EXERCISE REQUIREMENTS:
Reproduce every one of the records below word for word, with nothing added or left out.

══ SUPPLIED DATA

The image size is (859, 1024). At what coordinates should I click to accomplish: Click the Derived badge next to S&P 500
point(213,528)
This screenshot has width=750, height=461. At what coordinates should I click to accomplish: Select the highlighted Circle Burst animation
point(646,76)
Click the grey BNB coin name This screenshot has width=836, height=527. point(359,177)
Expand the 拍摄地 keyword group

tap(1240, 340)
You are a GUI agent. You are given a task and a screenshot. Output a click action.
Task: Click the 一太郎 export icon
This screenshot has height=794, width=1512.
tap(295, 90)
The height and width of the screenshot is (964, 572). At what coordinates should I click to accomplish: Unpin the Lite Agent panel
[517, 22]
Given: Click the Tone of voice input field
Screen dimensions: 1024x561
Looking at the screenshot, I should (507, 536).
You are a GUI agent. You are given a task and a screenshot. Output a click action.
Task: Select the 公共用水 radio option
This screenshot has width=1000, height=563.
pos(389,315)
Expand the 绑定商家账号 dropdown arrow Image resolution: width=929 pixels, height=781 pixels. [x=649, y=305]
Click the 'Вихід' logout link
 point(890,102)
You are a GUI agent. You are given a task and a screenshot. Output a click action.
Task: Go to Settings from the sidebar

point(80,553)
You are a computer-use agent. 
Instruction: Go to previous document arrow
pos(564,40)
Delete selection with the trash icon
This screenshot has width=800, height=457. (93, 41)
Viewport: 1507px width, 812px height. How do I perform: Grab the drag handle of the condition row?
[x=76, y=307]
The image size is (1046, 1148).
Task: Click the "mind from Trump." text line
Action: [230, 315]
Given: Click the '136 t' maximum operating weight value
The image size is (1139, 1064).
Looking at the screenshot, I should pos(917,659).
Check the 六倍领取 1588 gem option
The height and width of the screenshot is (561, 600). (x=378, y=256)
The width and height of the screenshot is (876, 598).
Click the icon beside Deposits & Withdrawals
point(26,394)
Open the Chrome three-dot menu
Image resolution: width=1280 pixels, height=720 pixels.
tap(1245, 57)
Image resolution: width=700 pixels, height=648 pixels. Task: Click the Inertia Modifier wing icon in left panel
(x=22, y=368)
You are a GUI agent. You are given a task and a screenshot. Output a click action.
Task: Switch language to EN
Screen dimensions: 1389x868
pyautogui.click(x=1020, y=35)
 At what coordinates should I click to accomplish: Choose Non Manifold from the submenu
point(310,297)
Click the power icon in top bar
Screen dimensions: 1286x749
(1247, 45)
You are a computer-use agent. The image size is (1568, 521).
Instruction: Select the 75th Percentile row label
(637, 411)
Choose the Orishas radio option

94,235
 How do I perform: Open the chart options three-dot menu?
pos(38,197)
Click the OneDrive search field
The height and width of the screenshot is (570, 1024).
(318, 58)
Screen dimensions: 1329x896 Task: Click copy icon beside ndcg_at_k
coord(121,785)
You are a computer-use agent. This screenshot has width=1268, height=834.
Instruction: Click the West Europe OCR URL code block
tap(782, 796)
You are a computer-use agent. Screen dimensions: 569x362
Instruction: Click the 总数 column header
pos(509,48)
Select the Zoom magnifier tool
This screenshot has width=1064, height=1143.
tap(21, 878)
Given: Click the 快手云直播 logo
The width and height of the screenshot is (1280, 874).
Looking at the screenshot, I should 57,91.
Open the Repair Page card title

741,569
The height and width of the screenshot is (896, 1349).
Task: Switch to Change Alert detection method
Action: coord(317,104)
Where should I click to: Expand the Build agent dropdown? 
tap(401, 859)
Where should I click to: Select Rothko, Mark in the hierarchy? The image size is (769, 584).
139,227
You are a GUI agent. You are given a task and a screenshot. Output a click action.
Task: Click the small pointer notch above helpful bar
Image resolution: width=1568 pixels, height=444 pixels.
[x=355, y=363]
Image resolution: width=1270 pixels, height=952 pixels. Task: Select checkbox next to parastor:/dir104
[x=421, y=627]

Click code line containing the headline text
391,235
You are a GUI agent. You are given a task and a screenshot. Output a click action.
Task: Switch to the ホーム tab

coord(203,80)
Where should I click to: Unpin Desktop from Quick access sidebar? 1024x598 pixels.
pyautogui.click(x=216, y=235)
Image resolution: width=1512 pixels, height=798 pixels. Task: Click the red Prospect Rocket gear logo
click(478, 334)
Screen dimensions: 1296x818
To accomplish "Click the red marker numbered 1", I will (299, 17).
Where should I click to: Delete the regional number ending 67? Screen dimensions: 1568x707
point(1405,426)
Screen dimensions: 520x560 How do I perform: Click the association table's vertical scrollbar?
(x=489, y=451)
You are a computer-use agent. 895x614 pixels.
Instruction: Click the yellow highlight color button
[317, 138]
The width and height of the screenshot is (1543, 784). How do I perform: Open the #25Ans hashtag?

════

FINISHED TASK:
The image size is (859, 1024). At what coordinates should I click to accomplish: Click the Derived badge next to S&P 500
point(213,528)
This screenshot has width=750, height=461. At what coordinates should I click to accomplish: Select the highlighted Circle Burst animation
point(646,76)
Click the grey BNB coin name This screenshot has width=836, height=527. point(359,177)
Expand the 拍摄地 keyword group

tap(1240, 340)
You are a GUI agent. You are given a task and a screenshot. Output a click action.
Task: Click the 一太郎 export icon
This screenshot has height=794, width=1512.
tap(295, 90)
The height and width of the screenshot is (964, 572). At what coordinates should I click to accomplish: Unpin the Lite Agent panel
[517, 22]
Given: Click the Tone of voice input field
Screen dimensions: 1024x561
Looking at the screenshot, I should (507, 536).
You are a GUI agent. You are given a task and a screenshot. Output a click action.
Task: Select the 公共用水 radio option
This screenshot has width=1000, height=563.
pos(389,315)
Expand the 绑定商家账号 dropdown arrow Image resolution: width=929 pixels, height=781 pixels. [x=649, y=305]
Click the 'Вихід' logout link
 point(890,102)
You are a GUI agent. You are given a task and a screenshot. Output a click action.
Task: Go to Settings from the sidebar

point(80,553)
You are a computer-use agent. 
Instruction: Go to previous document arrow
pos(564,40)
Delete selection with the trash icon
This screenshot has width=800, height=457. (93, 41)
Viewport: 1507px width, 812px height. How do I perform: Grab the drag handle of the condition row?
[x=76, y=307]
The image size is (1046, 1148).
Task: Click the "mind from Trump." text line
Action: [230, 315]
Given: Click the '136 t' maximum operating weight value
The image size is (1139, 1064).
Looking at the screenshot, I should pos(917,659).
Check the 六倍领取 1588 gem option
The height and width of the screenshot is (561, 600). (x=378, y=256)
The width and height of the screenshot is (876, 598).
Click the icon beside Deposits & Withdrawals
point(26,394)
Open the Chrome three-dot menu
Image resolution: width=1280 pixels, height=720 pixels.
tap(1245, 57)
Image resolution: width=700 pixels, height=648 pixels. Task: Click the Inertia Modifier wing icon in left panel
(x=22, y=368)
You are a GUI agent. You are given a task and a screenshot. Output a click action.
Task: Switch language to EN
Screen dimensions: 1389x868
pyautogui.click(x=1020, y=35)
 At what coordinates should I click to accomplish: Choose Non Manifold from the submenu
point(310,297)
Click the power icon in top bar
Screen dimensions: 1286x749
(1247, 45)
You are a computer-use agent. The image size is (1568, 521).
Instruction: Select the 75th Percentile row label
(637, 411)
Choose the Orishas radio option

94,235
 How do I perform: Open the chart options three-dot menu?
pos(38,197)
Click the OneDrive search field
The height and width of the screenshot is (570, 1024).
(318, 58)
Screen dimensions: 1329x896 Task: Click copy icon beside ndcg_at_k
coord(121,785)
You are a computer-use agent. This screenshot has width=1268, height=834.
Instruction: Click the West Europe OCR URL code block
tap(782, 796)
You are a computer-use agent. Screen dimensions: 569x362
Instruction: Click the 总数 column header
pos(509,48)
Select the Zoom magnifier tool
This screenshot has width=1064, height=1143.
tap(21, 878)
Given: Click the 快手云直播 logo
The width and height of the screenshot is (1280, 874).
Looking at the screenshot, I should 57,91.
Open the Repair Page card title

741,569
The height and width of the screenshot is (896, 1349).
Task: Switch to Change Alert detection method
Action: coord(317,104)
Where should I click to: Expand the Build agent dropdown? 
tap(401, 859)
Where should I click to: Select Rothko, Mark in the hierarchy? The image size is (769, 584).
139,227
You are a GUI agent. You are given a task and a screenshot. Output a click action.
Task: Click the small pointer notch above helpful bar
Image resolution: width=1568 pixels, height=444 pixels.
[x=355, y=363]
Image resolution: width=1270 pixels, height=952 pixels. Task: Select checkbox next to parastor:/dir104
[x=421, y=627]

Click code line containing the headline text
391,235
You are a GUI agent. You are given a task and a screenshot. Output a click action.
Task: Switch to the ホーム tab

coord(203,80)
Where should I click to: Unpin Desktop from Quick access sidebar? 1024x598 pixels.
pyautogui.click(x=216, y=235)
Image resolution: width=1512 pixels, height=798 pixels. Task: Click the red Prospect Rocket gear logo
click(478, 334)
Screen dimensions: 1296x818
To accomplish "Click the red marker numbered 1", I will (299, 17).
Where should I click to: Delete the regional number ending 67? Screen dimensions: 1568x707
point(1405,426)
Screen dimensions: 520x560 How do I perform: Click the association table's vertical scrollbar?
(x=489, y=451)
You are a computer-use agent. 895x614 pixels.
Instruction: Click the yellow highlight color button
[317, 138]
The width and height of the screenshot is (1543, 784). How do I perform: Open the #25Ans hashtag?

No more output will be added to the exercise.